Sunday, 28 April 2013

Ahead of Their Time

Amit Majmudar has unburied masterpieces by Matthew Arnold, Lord Byron and Tennyson where no one ever thought to look—including the poets themselves.
Some traits that we value in poetry—irregularity of rhythm, unpredictability of language, a highly personal bent—were things that the Victorians allowed themselves only in their letters. The letter also lent itself to a structural characteristic so ubiquitous in contemporary poems it is almost unrecognized: the first-person anecdote. So Matthew Arnold is terribly out of favor among contemporary poets; I myself find much of his poetry unreadable.

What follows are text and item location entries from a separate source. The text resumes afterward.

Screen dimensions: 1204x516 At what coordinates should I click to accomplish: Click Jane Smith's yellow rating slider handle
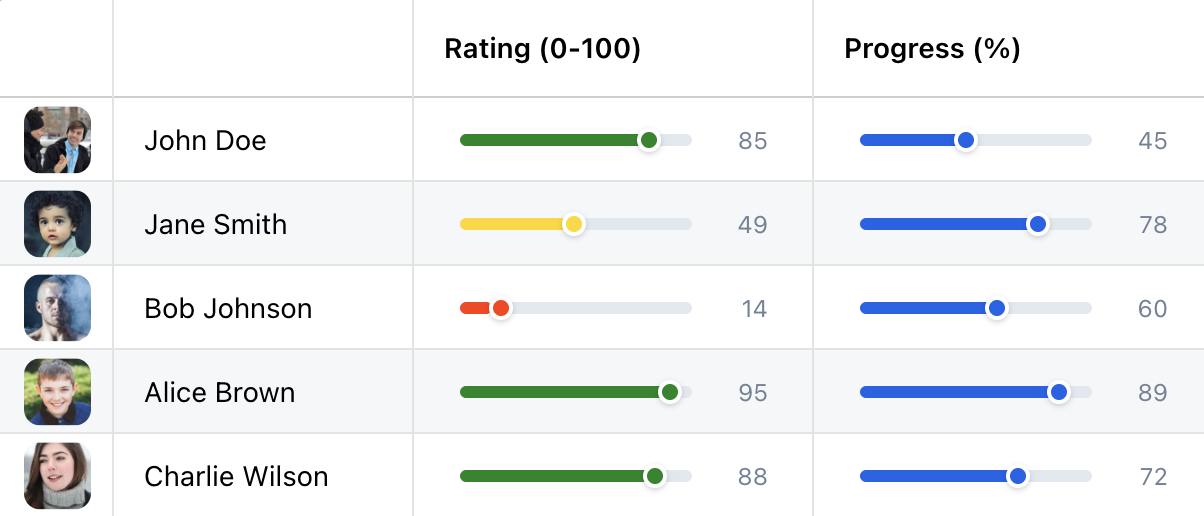[573, 224]
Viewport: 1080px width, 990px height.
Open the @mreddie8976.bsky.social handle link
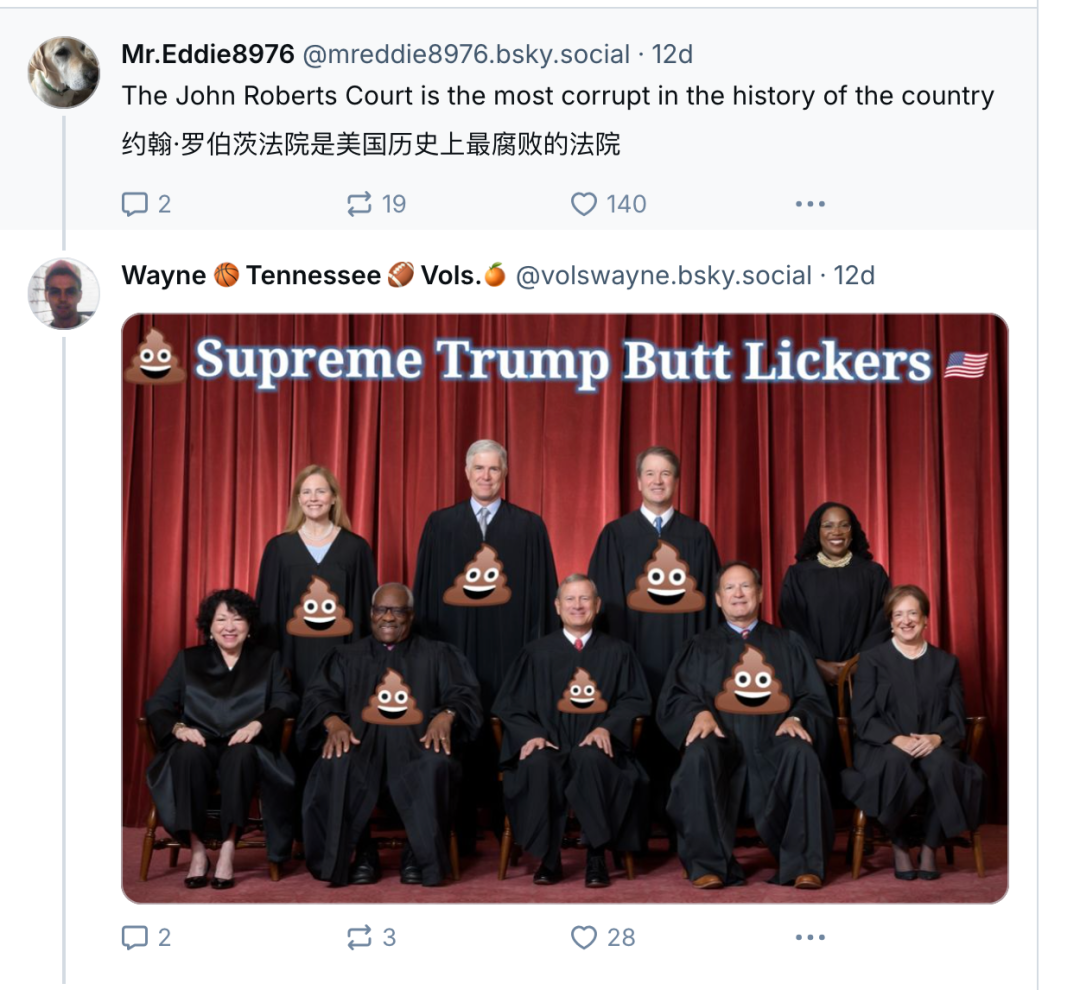[x=465, y=54]
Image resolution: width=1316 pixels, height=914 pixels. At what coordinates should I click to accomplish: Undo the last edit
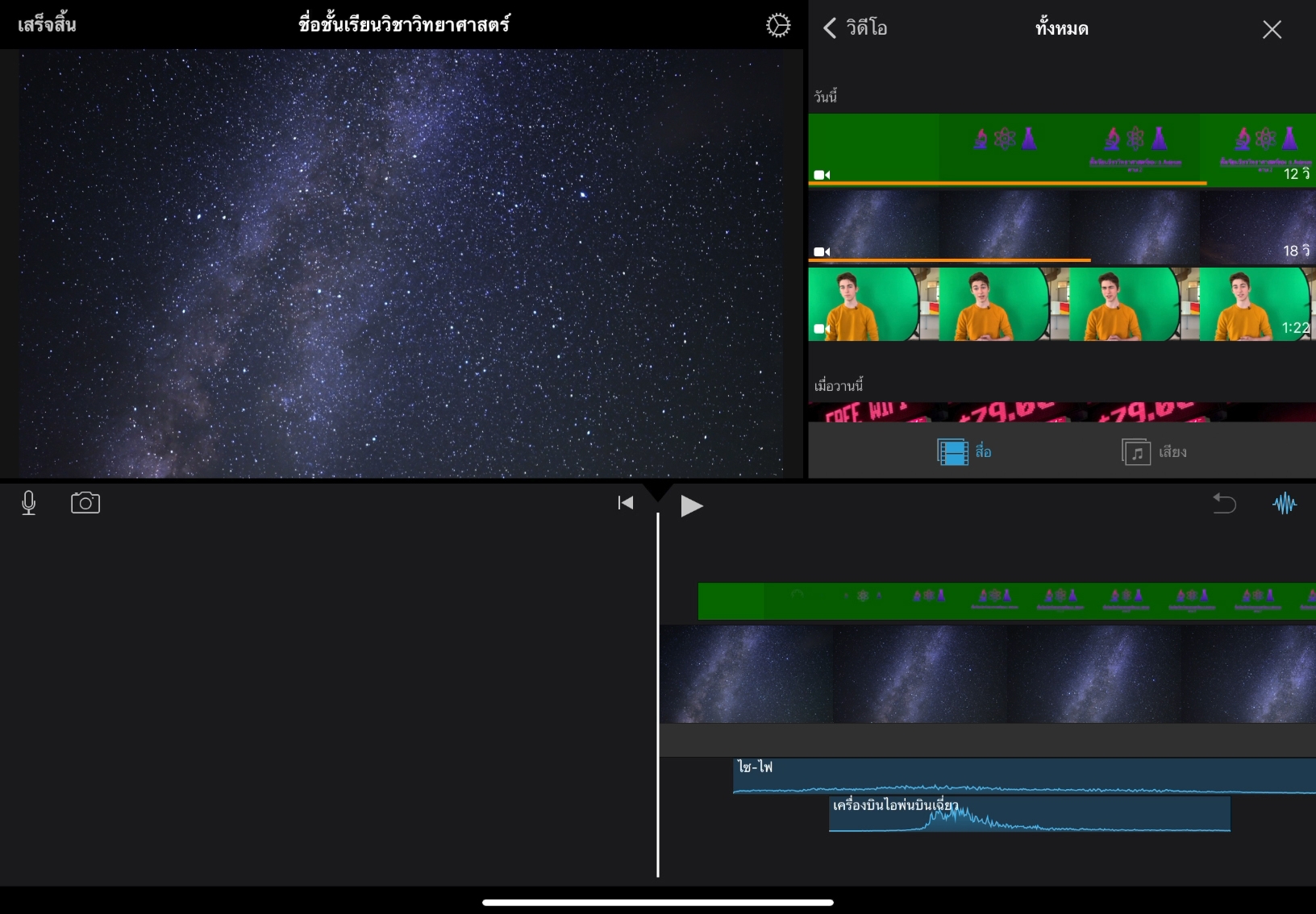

But what a shock in the Letters!
According to Benjamin Schwarz, it would take another two decades after Tennyson's death for someone to anticipate Majmudar's insight:
Frost, who urged Thomas to turn to poetry, proposed that he transform into poems some segments from his finely observed book on country life In Pursuit of Spring—a decisive suggestion. “All he ever got from me,” Frost said years later, “was admiration for the poet in him before he had written a line of poetry.” Thomas would, shortly before his death, characterize his poems as the “quintessences of the best parts of my prose books.”

1 comment:

James Pollock said...

Brilliant. Thanks for posting. I think this is exactly why Pound wrote that poetry should be at least as well-written as prose; he noticed this same thing.